This is How It Works

This is how it works
You’re young until you’re not
You love until you don’t
You try until you can’t
You laugh until you cry
You cry until you laugh
And everyone must breathe
Until their dying breath
No, this is how it works
You peer inside yourself
You take the things you like
And try to love the things you took
And then you take that love you made
And stick it into some
Someone else’s heart
Pumping someone else’s blood
And walking arm in arm
You hope it don’t get harmed
But even if it does
You’ll just do it all again
And on the radio
You hear November Rain
That solo’s awful long
But it’s a good refrain

Regina Spektor, “On the Radio”

You may have gathered that the last two weeks or so have had some darker days. Physically and psychologically, the post-surgery period is not one that I have been able to handle very well.

It begins in a hospital, and I hate hospitals. The apparatus, the tubes, the monitors, the frequent interruptions, the gowns, the inability to move freely or even fully accomplish hygiene and self-care. I am put in my place quickly. I am not a person, but a patient.

It manifests itself in the eyes of the 20-something resperatory technician sitting at the bottom of my bed. She stares smugly at me as her senior lectures me and I try helplessly to communicate my concerns with a breathing tube down my neck and nothing other than a pen and a piece of paper with no space left.

I will remember that smug look forever. This girl with no health issues and her entire future ahead of her, looking down on me as I attempt to advocate for my quality of life. I don’t look like an intelligent human to her; just some crazy older lady that needs to stop trying to communicate and let the better people in the white coats do what they want to do. She does not yet know how little she knows about the full spectrum and complexities of life that lie ahead of her.

After the hospital, I get to go home. The pain is still there, but the pain management system is not what it was. And then I realize that I get to deal with not just the pain. I also get to plunge headfirst into an estrogen-free existence. The hormones driving my body systems for 30 years are gone now. Just like that. No gradual transition. I get to jump on the fast-track to old-ladyhood lest I miss that phase on my way out the door.

Finally, two days after leaving the hospital, my stitching breaks open. A visit to an ER and back to the surgeon nets a solution that has your software engineer husband learning how to be a nurse.

How could we ever have imagined, at 42 and 41 that this would have been our lives?

All of this is no good for the brain. It starts wandering off to it’s favorite dark places. As I am being cared for by my husband, I begin to draw parallels to my future home hospice care. In my own room, but in a hospital bed. Will he have to bathe me? Change my clothes? The vast unfairness of it all begins to hit.

⁂

Task list:
(a) Transcribe the post about recovering from surgery from "It begins in" up to and including "no space left.".
(b) Pick up the post about recovering from surgery after its final sentence and keep writing it.

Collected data
⁂

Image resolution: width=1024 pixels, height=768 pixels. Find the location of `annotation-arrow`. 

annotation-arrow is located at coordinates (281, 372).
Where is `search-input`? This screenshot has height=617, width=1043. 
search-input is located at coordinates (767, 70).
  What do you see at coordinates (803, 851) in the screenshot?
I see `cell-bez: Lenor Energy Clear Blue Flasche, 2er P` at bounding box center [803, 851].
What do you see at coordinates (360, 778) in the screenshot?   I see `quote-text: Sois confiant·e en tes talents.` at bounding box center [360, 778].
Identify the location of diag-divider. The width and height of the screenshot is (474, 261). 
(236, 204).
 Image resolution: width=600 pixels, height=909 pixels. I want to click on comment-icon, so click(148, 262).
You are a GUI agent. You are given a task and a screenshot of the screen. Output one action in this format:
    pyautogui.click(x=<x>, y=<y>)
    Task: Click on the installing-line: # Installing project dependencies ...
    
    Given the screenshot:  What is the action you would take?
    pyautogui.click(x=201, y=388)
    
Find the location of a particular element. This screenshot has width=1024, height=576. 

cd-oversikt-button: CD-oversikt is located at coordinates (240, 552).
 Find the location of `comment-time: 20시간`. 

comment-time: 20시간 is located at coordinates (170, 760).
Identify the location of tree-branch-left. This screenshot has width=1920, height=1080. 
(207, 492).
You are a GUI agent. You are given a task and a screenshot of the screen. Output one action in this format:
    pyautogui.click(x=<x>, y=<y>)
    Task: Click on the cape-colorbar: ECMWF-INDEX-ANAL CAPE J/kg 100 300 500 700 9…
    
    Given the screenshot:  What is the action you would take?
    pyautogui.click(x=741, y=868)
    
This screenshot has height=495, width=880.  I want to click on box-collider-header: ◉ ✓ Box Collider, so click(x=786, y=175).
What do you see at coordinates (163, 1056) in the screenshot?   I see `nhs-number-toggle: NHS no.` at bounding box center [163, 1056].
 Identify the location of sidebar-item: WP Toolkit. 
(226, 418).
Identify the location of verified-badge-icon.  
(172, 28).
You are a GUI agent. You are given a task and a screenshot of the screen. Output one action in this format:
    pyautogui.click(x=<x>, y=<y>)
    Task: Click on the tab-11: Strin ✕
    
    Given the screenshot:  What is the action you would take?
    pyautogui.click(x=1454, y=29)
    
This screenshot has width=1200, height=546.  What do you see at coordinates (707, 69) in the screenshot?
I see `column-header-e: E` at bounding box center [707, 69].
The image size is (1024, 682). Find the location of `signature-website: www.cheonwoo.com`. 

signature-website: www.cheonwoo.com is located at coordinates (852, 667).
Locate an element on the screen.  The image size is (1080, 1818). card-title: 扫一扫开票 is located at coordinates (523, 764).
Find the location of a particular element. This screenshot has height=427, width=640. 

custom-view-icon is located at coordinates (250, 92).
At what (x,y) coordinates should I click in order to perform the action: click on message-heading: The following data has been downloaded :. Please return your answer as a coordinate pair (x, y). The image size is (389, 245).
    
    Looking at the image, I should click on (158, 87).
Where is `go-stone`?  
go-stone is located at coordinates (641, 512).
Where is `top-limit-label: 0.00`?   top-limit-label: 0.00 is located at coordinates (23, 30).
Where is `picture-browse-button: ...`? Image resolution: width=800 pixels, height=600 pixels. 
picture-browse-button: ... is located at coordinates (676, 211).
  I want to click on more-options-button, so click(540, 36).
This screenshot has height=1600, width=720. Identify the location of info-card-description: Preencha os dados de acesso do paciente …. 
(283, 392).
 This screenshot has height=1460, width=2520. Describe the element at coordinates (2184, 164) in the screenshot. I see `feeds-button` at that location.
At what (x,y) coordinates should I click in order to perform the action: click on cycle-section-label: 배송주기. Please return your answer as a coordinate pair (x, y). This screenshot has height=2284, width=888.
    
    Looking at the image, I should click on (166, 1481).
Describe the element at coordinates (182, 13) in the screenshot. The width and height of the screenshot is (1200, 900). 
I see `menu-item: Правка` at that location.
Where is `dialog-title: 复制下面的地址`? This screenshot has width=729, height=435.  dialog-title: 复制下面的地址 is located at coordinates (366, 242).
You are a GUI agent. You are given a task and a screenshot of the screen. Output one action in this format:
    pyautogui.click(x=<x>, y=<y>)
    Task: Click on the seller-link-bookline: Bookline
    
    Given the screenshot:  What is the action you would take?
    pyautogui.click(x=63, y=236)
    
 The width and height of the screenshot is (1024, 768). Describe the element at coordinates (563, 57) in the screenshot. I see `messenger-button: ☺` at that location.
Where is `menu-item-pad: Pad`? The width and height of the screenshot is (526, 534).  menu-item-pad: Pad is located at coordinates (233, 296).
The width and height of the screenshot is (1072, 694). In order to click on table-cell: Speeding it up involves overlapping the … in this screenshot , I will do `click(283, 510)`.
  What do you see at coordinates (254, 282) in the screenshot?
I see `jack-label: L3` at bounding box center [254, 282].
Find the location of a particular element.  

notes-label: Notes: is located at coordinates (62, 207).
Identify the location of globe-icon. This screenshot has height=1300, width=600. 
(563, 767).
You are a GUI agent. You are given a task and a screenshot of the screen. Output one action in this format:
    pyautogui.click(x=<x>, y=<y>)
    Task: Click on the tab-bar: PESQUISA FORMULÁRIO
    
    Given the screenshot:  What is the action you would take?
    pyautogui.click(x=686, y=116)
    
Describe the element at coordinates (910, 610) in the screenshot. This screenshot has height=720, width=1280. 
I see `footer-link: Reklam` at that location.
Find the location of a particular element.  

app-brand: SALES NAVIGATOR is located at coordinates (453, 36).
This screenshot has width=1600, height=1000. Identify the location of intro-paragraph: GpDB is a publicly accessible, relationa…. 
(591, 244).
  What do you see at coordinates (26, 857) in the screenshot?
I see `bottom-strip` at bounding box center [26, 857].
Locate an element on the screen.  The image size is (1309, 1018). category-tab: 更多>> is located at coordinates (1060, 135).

⁂

Task answers:
(a)
It begins in a hospital, and I hate hospitals. The apparatus, the tubes, the monitors, the frequent interruptions, the gowns, the inability to move freely or even fully accomplish hygiene and self-care. I am put in my place quickly. I am not a person, but a patient.

It manifests itself in the eyes of the 20-something resperatory technician sitting at the bottom of my bed. She stares smugly at me as her senior lectures me and I try helplessly to communicate my concerns with a breathing tube down my neck and nothing other than a pen and a piece of paper with no space left.

(b)
And what about the pain? If they can’t give me anything to meaningfully help with the hormonal changes or do more than simply dull the pain, how can I trust that they will be able to do so at the end? When I am possibly delerious and am unable to advocate for my own needs?

My last post had me in the thick of all of this. And rather than being fake, or avoiding writing, I decided to just let it all go. I know that it came across as whining, and I don’t care.

Part of my goal with this blog is to show the truth of the heart and brain’s experience with terminal cancer. My last post was part of that truth.

Here’s another truth. This week was a little better. My wound is not healed, but it’s slightly better. My pain hasn’t gone away, but it’s slightly duller. My hormone crash hasn’t gone away, but I’ve developed work arounds to make it slightly more bearable.

And this is how it works. Things are always changing. Right now they are changing- very slowly- in the direction of getting better. And someday, either a very long time or a very short time in the future they will do the opposite.

And this is how it works. It isn’t very fair. But you take the things that you have and you love and you use them to lift you out of the dark places and to stop you from dwelling in them. Experience and acknowledge the pain, but don’t grant them free reign to kick out or negate the good and joyful things that you do have.

And this is how it works. You take the things you get, and you try to spin them into the best life you can. You take the opportunity to grow and make your best effort. Not to be somebody else, but to be the best version of yourself that you can manage.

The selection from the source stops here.